An Abuja court heard on Wednesday that an aircraft displayed as the promised Nigeria Air was actually an Ethiopian Airlines plane, flown into the capital for a three-day show and then sent back to Addis Ababa before the handover of power. The testimony came as Hadi Abubakar Sirika’s trial on charges tied to more than ₦2 billion in alleged public fund misappropriation resumed before Justice S. C. Oriji.
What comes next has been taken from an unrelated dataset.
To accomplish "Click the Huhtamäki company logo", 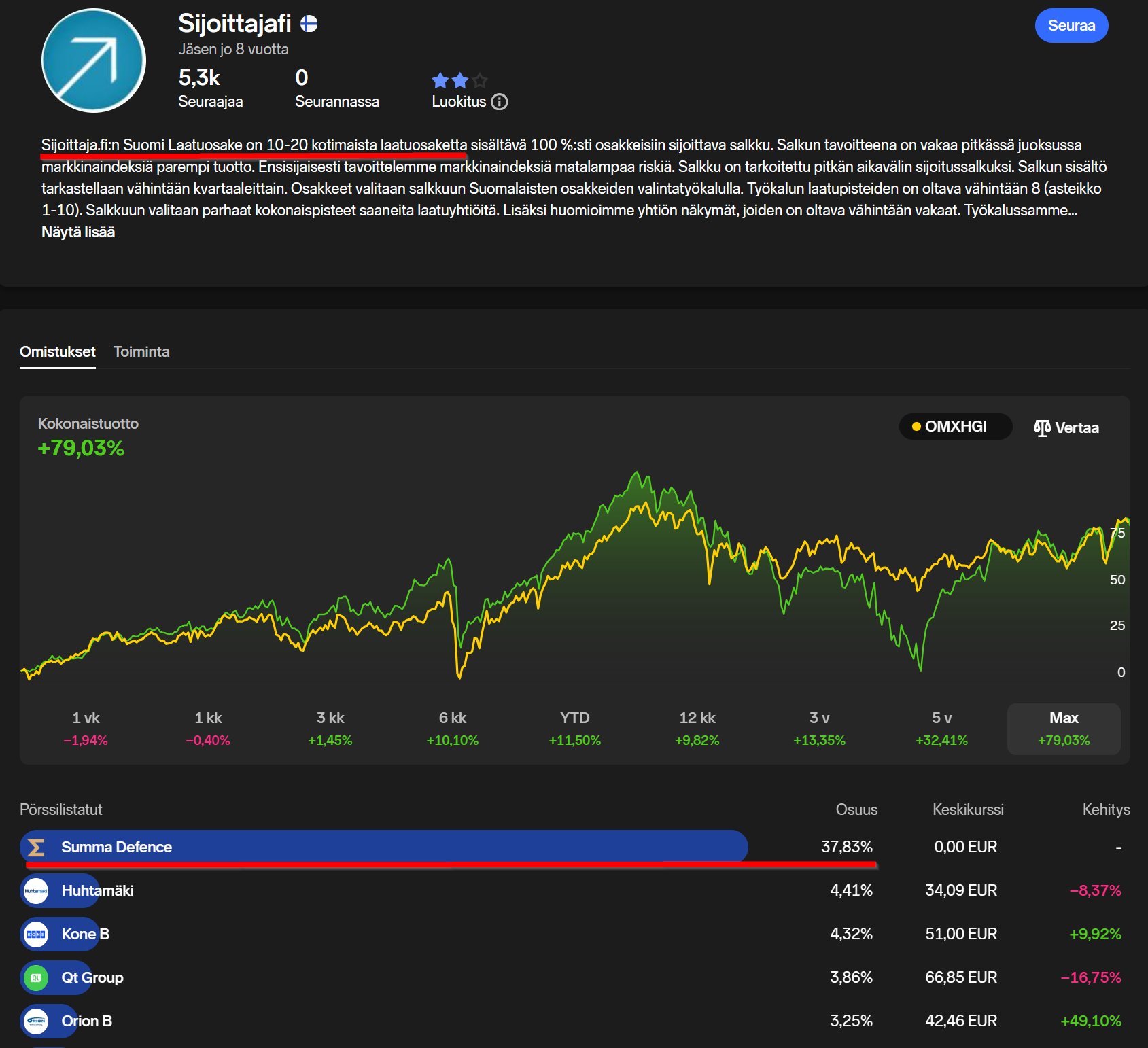I will pyautogui.click(x=37, y=890).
The 12th prosecution witness told the Federal Capital Territory High Court that the plane was placed on the tarmac of Nnamdi Azikiwe International Airport, Abuja, on May 27, 2023, and removed on the morning of May 29, 2023. That date mattered: the display ended on the same day Sirika left office as Minister of Aviation and Aerospace Development, and the witness said the timing was deliberate, meant to sell the aircraft as proof that Nigeria Air had finally arrived.
Sirika is facing amended six-count charges by the Economic and Financial Crimes Commission alongside Fatima Hadi Sirika, Hamma Jalal Sule and Al Buraq Global Investment Limited. The case centers on alleged abuse of office and misappropriation of public funds, but Wednesday’s evidence focused on how the airline itself was presented. The contract for setting up Nigeria Air had been awarded to Tianaero Nigeria Limited, which belongs to Gabriel Tilmann, yet the witness read from a separate agreement showing that the aircraft used for the Abuja display belonged to Ethiopian Airlines.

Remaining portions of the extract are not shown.